Я мылся. И даже тугие струи, бьющие с грохотом в жестяную ванну, не помешали мне услышать стук в дверь.
– Минутку! – крикнул я. Но вышел к порогу, завернутый в полотенце, меньше чем через минуту. За дверью стоял Пулат, опустив нос чуть не к полу. Сухой, как только что со сковороды. А я-то думал, что он нежится, расслабляя мышцы, в ванне.
– Ты что, фен с собой захватил? – потрогал я пальцами его волосы.
С меня вода сбегала на коврик у порога струями, вызывая у маленького капитана жгучую зависть. Но я сделал вид, что не замечаю его состояния.
– В местном приюте развелось столько всякой нечисти, что нормальному человеку вымыться невозможно. У тебя хоть свет в ванной есть, а у меня там только пиявки.
– Пиявки, в ванной? Откуда? – удивился я. – Хотя все может быть. Должно быть, там до тебя жил кто-то шибко больной и пиявками давление сбрасывал...
– Понимаешь, – Пулат перешел на шепот, – я с детства всякой такой осклизлой нечисти боюсь. И еще пауков... Бр-р-р!
Он сказал это так колоритно, что у меня мурашки по коже побежали. И потому я проявил товарищеское добросердечие.
– Я уже вымылся. Можешь моей ванной воспользоваться.
– Я потому и пришел. Знал, что ты не подведешь в трудную минуту. Спасибо, друг.
Пулат был искренне растроган и настроен патетически.

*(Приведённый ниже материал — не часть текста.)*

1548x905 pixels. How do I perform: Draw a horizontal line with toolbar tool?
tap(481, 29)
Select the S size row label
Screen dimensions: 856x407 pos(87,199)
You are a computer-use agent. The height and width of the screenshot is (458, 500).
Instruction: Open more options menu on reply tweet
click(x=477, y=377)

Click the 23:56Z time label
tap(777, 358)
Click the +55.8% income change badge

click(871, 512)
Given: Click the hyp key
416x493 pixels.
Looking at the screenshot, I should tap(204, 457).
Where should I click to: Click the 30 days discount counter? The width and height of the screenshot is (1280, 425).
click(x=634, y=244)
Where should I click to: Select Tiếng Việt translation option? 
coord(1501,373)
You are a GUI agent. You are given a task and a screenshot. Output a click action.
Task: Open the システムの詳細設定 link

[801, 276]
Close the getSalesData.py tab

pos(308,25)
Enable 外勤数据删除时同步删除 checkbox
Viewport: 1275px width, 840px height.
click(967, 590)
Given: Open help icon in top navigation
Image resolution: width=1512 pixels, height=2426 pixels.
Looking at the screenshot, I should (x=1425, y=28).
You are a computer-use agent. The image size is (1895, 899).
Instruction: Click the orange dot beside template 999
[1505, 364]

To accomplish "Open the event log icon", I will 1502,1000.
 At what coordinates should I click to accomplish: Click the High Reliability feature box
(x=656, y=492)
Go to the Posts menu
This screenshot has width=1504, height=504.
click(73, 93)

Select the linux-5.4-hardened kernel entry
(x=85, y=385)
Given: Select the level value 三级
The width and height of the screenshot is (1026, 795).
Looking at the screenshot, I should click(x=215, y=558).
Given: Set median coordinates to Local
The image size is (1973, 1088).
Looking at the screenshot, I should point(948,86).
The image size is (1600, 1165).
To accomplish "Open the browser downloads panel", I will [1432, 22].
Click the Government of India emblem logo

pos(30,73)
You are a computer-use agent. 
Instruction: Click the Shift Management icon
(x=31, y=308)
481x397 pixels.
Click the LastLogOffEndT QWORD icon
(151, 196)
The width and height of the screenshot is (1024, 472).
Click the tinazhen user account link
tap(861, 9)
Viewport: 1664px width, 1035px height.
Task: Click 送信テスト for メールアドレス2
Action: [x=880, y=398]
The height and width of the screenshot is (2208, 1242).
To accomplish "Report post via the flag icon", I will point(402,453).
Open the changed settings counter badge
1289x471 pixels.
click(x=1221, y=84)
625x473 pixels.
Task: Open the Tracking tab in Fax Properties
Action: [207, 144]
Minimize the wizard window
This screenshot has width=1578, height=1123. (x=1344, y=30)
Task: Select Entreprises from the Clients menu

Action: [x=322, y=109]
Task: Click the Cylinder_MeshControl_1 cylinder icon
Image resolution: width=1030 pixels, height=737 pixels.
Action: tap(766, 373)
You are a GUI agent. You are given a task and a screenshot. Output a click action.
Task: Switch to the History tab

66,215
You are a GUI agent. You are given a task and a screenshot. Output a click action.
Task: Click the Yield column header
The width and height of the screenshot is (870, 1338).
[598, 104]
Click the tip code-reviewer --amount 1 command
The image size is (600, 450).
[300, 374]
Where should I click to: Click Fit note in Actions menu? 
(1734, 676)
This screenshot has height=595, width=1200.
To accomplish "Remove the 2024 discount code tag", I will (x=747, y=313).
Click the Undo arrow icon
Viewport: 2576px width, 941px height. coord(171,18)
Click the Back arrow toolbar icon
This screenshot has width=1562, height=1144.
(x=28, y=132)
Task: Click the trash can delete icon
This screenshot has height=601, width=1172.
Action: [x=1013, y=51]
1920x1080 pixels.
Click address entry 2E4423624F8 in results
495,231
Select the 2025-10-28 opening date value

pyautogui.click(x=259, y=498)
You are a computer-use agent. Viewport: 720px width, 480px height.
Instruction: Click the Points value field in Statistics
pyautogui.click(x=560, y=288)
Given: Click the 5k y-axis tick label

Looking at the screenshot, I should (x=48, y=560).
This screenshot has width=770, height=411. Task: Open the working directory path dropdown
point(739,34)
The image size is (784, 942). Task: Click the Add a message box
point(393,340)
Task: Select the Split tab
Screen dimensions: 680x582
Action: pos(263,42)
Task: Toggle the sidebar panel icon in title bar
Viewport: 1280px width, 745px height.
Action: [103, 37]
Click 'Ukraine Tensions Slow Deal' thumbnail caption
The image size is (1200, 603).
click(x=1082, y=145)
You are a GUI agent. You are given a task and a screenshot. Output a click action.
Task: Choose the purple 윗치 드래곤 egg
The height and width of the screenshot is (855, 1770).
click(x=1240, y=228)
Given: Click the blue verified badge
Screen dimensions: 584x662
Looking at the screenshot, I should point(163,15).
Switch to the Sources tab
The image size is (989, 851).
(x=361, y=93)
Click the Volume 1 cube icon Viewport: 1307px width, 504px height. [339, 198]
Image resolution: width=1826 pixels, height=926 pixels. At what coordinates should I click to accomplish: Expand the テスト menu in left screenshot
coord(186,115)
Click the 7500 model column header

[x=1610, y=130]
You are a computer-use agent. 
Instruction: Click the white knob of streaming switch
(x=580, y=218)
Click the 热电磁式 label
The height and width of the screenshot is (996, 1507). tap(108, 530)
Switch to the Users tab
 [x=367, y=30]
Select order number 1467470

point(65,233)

Пока он мылся, я принял лекарство. Голова постоянно слегка побаливала, и я боялся несвоевременного подхода очередного приступа. По времени уже пора бы... И потом, уже в одежде повалившись на кровать, еще чуть вздремнул. Снотворное не совсем покинуло организм, и некоторая сонливость осталась. Она еще долго, думается мне, будет чувствоваться, если учесть дозы, которые мне без моего согласия всадили...
Меня разбудило ощущение движения в комнате – должно быть, открылась дверь ванной.
– Наплавался? – поинтересовался я, не открывая глаза. – Ты, случаем, километраж не замеряешь, когда в ванне ныряешь?
И тут же я понял, что все еще слышу из-за закрытой двери звуки тугих водяных струй, громко бьющих в стенки ванны. Пулат еще моется. Я резко открыл глаза. Посреди комнаты стоял совершенно незнакомый человек. Высокий, сутулый, в очках.
– Извините, я стучал... – сказал он, излучая взглядом виноватость. – Из-за воды вы, должно быть, не услышали.
– Здороваться надо, – сказал я в ответ. – Здрасте! Чем могу? Чему обязан?
Человек испуганно оглянулся на дверь.
– Я знаю вашу историю... Бегите отсюда сейчас же, если сможете... Вы же все можете...
После такой впечатляющей фразы он сам собрался торопливо сбежать, не попрощавшись, как и не поздоровался, но я остановил его холодными словами:
– Скоро ужин. Мы сильно голодны.
– После ужина будет поздно...
Он все же сумел убежать до того, как я поднялся с кровати. А я, отказавшись от преследования, старательно наморщил лоб. Так мне лучше думается в затруднительных обстоятельствах. Если в комнате есть «прослушка», то этот человек попадет в неприятную историю. А есть ли она здесь? Это не комната карантина. Это гостиница. Но тем более может быть и здесь. Может быть и видеонаблюдение.
Неожиданный гость не оставил – очевидно, по забывчивости – визитной карточки, но если он в курсе наших дел, то он здесь – старожил, причем старожил, имеющий допуск к чему-то секретному, о чем мы пока понятия не имеем, хотя иметь понятие желаем. Одна фраза «вы же все можете» говорит о его осведомленности, большей, чем наша осведомленность в собственных возможностях. Старожил должен лучше знать местные порядки. Должен знать и о возможной «прослушке». Говорит ли его появление о том, что «прослушки» нет?